## TO DO
Can you carry on the post below about studying Mandarin during the pandemic, starting right after its final sentence?

## PAGE TEXT
+--

My Mandarin Chinese Journey: The Pandemic
Just as COVID-19 was beginning to spread in China in November 2019, I was visiting Barcelona, Spain for the first time. I had planned two weeks there, writing part of each day and being a tourist the rest of the time. I did do some writing, although I liked the city so much that I devoted more and more time to exploring its many fascinating neighborhoods and also taking a few day trips to surrounding areas.
Because my Spanish was rusty (it was always pretty poor, after just one year of study and a couple of trips to Mexico), I also wanted to spend time every day doing some reviews on Duolingo. While I was on the Duolingo app, I decided, I’d also spend a little time reviewing Chinese.
I loved doing the Spanish reviews, and I loved being in Spain, so I resolved to continue with Duolingo Spanish after I came home with a view to returning to Spain soon or maybe venturing to other Spanish-speaking countries. Although that trip has yet to materialize, thanks to the pandemic, my Duolingo Spanish streak is now at well over 600 days in a row.
As for Chinese, I decided that Duolingo isn’t the best program for studying that language, and the choices I’ve made for continued Chinese study are really what this post is about.
I worked with Duolingo Chinese for a while, but then I remembered that I had purchased a Mandarin course on Rosetta Stone some time earlier. I was able to update that course and, as it turned out, for a small fee I could convert the course to a lifetime membership (which also allows study of 25 other languages). I jumped in and I’ve been continuing my Chinese studies on Rosetta Stone since. I like Rosetta Stone because it provides both listening and reading input and creates more-or-less realistic dialogues matched to pictures. I’ll keep using it until I run out of Chinese content, and then I’ll probably enroll in a live-online course.
However, for me one of the greatest obstacles to progressing in Chinese has been remembering the Chinese characters. (I know people who only learn how to speak Chinese, but for me the most interesting part of the language is the writing.) I had tried to use flashcards for Chinese, but using physical cards—I own a good set that I bought years ago—isn’t really very efficient, especially if you want to use the Spaced Repetition System (SRS) of learning, which I did.
Spaced Repetition simply means that as your recollection of words strengthens, you see those words in your flashcard deck less and less often, with the words you’re having trouble with appearing more often. Computers make this method work beautifully and there are a number of programs and apps that I’ve looked at over the years that do this, with mixed results and awkward interfaces.

+--

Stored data
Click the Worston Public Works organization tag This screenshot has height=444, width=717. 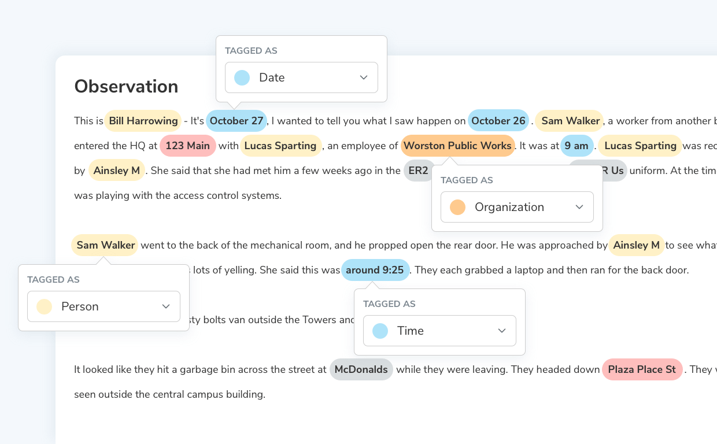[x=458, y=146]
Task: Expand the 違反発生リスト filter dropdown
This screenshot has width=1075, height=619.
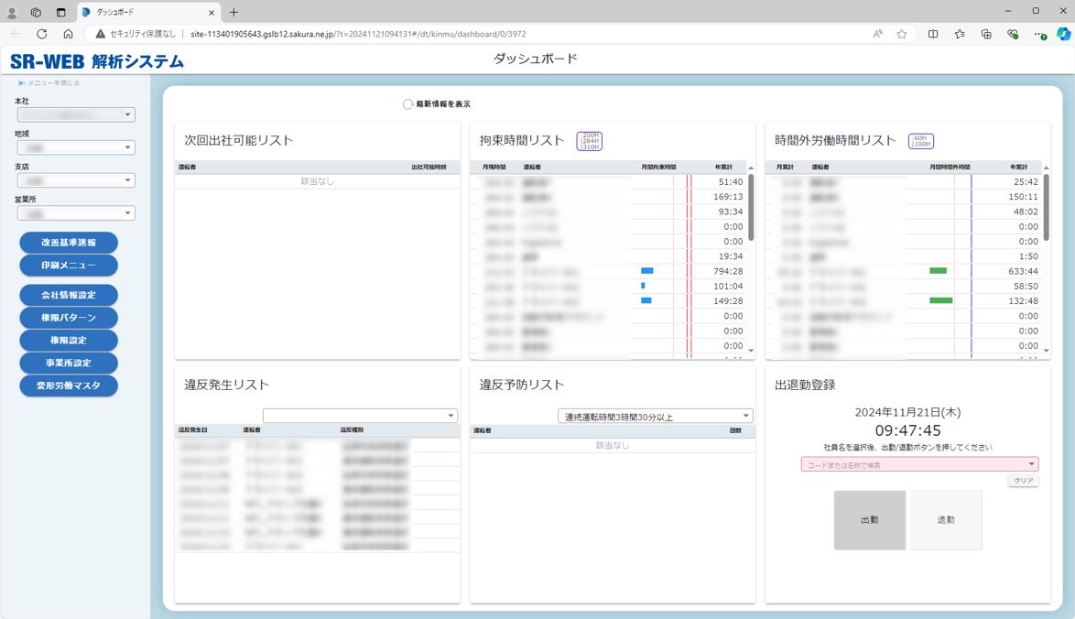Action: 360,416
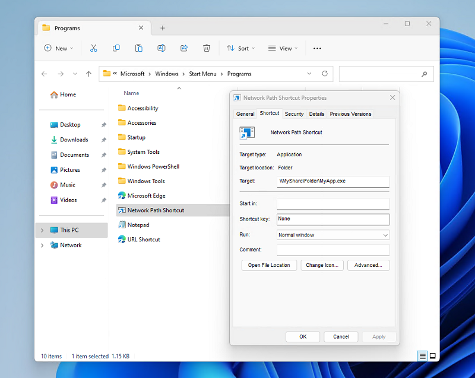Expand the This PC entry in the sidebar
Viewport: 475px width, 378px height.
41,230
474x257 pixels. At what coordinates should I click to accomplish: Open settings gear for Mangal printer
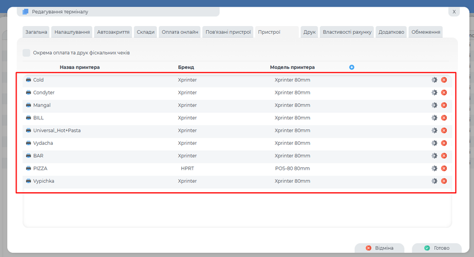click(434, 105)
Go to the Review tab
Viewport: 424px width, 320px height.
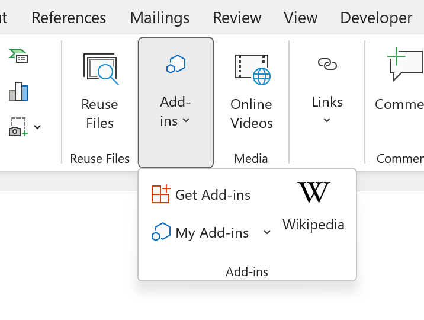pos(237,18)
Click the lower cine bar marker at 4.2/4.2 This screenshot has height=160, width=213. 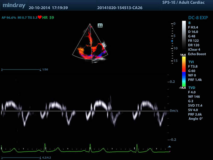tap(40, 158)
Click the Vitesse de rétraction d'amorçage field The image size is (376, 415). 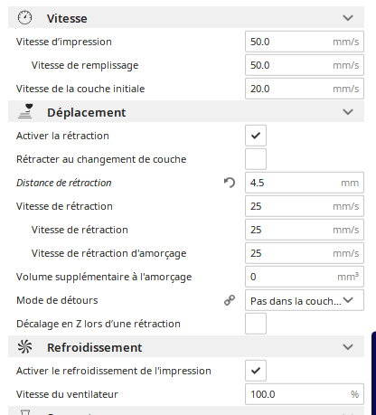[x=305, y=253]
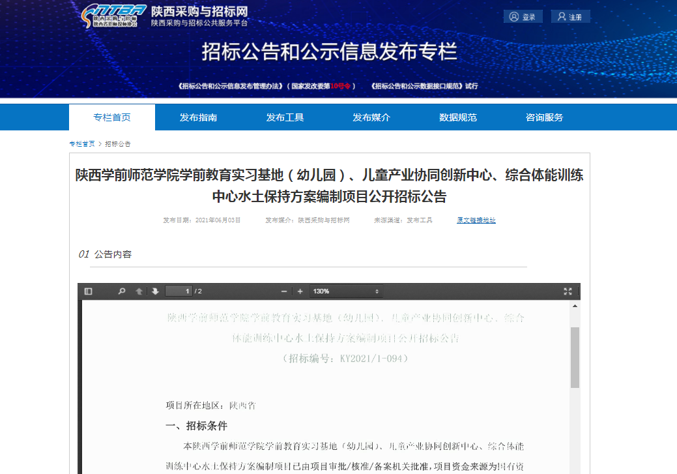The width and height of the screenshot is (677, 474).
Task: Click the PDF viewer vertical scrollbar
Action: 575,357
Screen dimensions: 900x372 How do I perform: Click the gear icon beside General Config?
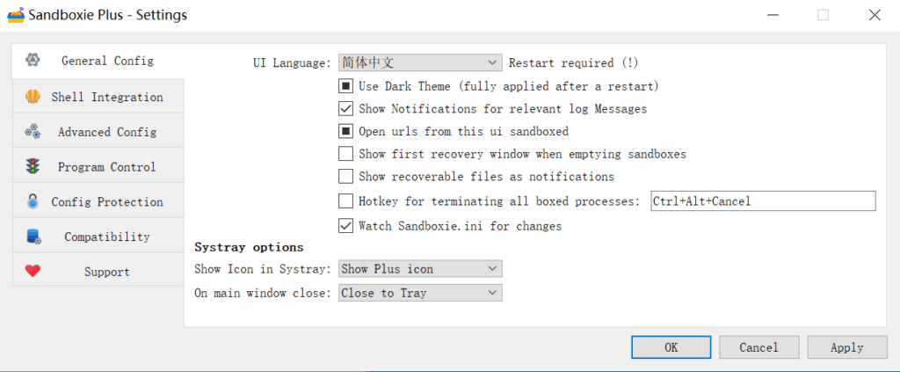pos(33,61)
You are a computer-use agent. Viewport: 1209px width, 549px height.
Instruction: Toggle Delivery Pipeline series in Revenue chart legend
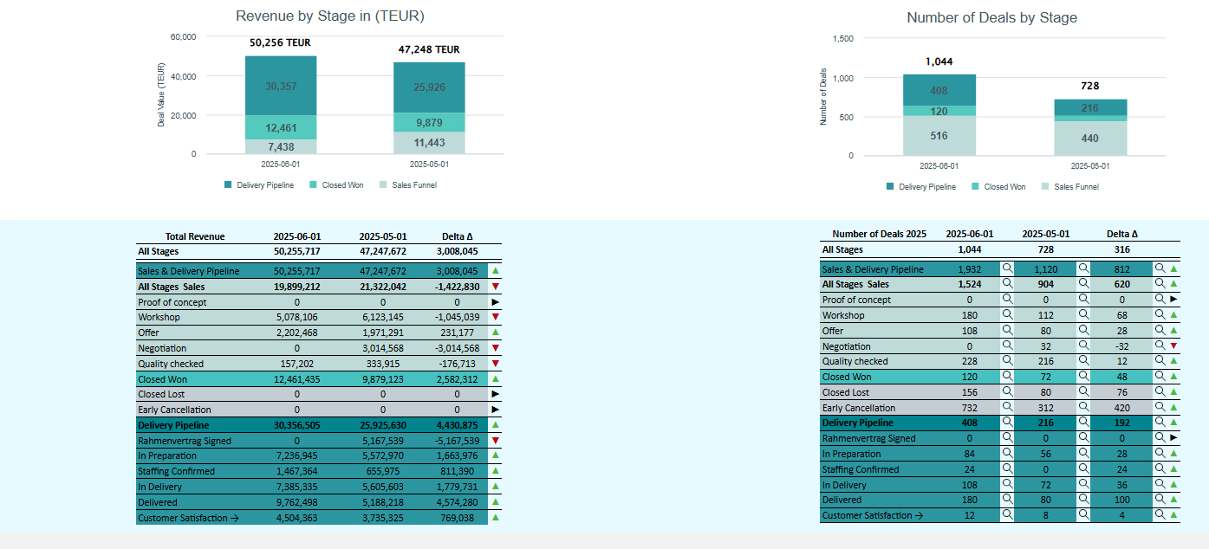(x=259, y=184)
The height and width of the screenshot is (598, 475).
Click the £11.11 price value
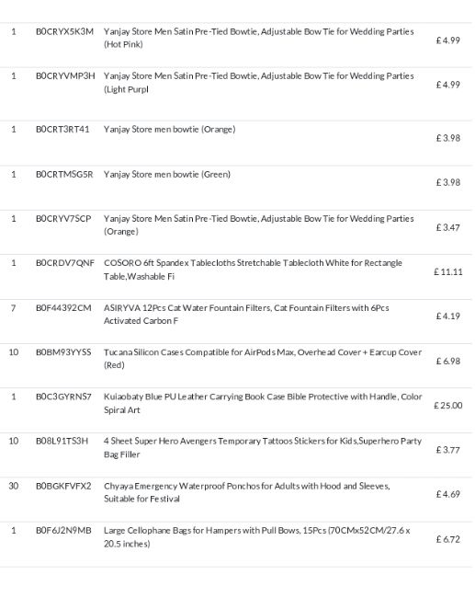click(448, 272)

+--

## ANSWER TO THIS PROBLEM
Last year, though, early in the pandemic, I came across Hack Chinese, which is an SRS designed specifically for learning Chinese characters. I signed up for a free trial and eagerly bought a subscription when the trial ended.
I try to spend at least 20 minutes a day with my “deck” of cards, which is always expanding because I add to it—sometimes adding individual characters, sometimes adding lists from Rosetta Stone or one of the other texts I consult. I’ll begin a 6 or 10-minute study session and the program will flash a character or a word consisting of two or three characters. If I know the pronunciation and meaning, I move on. If not, there are some review options including listening to an audio of a native speaker saying the word and, often, using the word in a sentence. Since I’ve gotten it wrong, it will reappear in my deck for that session three times to make sure I’ve got it and will likely also appear in my next study session.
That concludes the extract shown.